## WHAT YOU HAVE TO DO
In the material below, find the line with "You are a computer-use agent." and the line with "Instruction: Enable the Chroma Key checkbox", then output those two lines and every line between them, exactly.

## RECORDS SHOWN
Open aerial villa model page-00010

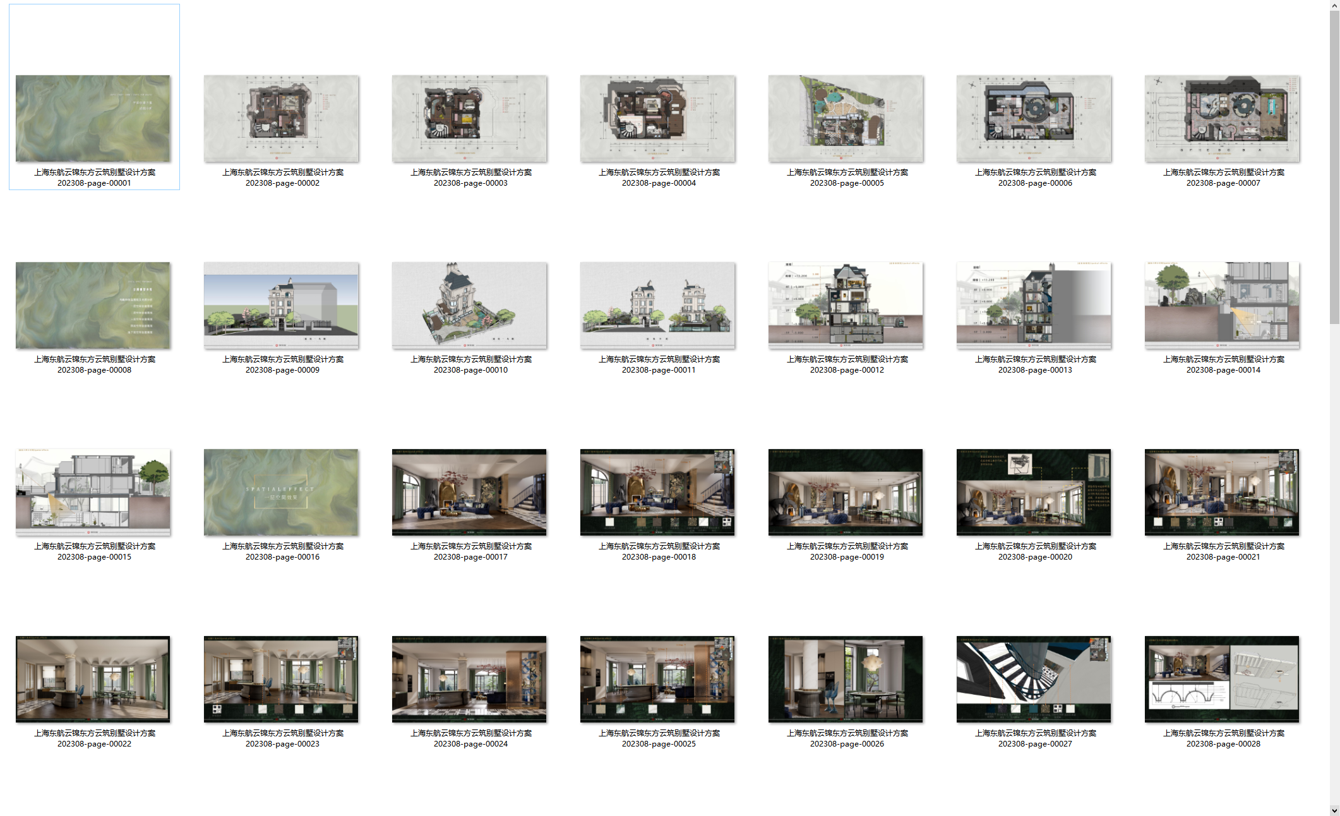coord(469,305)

* * *

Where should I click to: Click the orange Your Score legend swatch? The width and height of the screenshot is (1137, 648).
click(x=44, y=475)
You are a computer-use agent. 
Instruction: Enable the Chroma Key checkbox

* * *

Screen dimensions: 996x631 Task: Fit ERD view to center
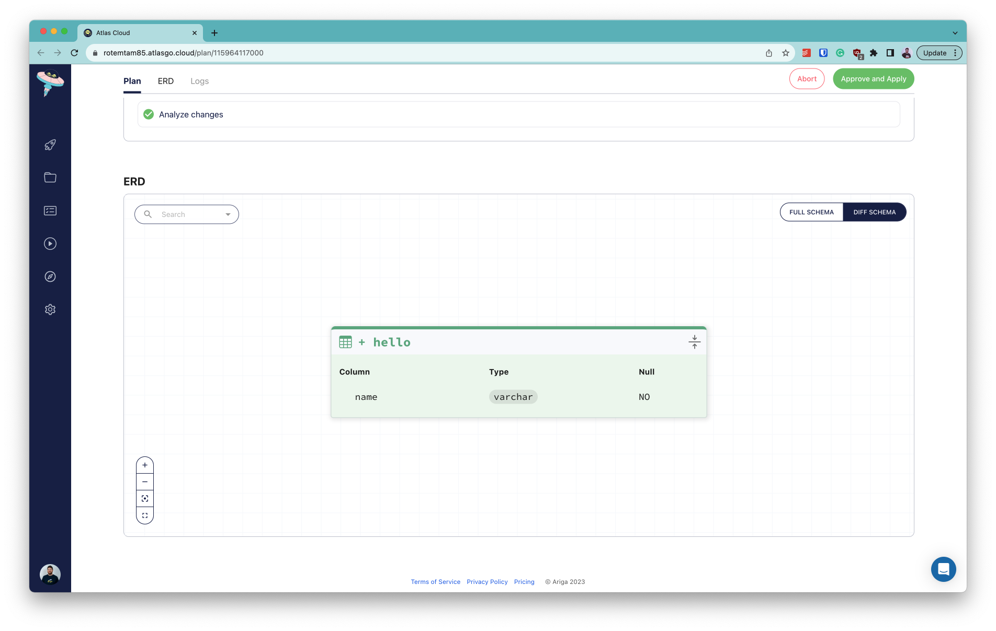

## EXERCISE RESPONSE
You are a computer-use agent. 
Instruction: Enable the Chroma Key checkbox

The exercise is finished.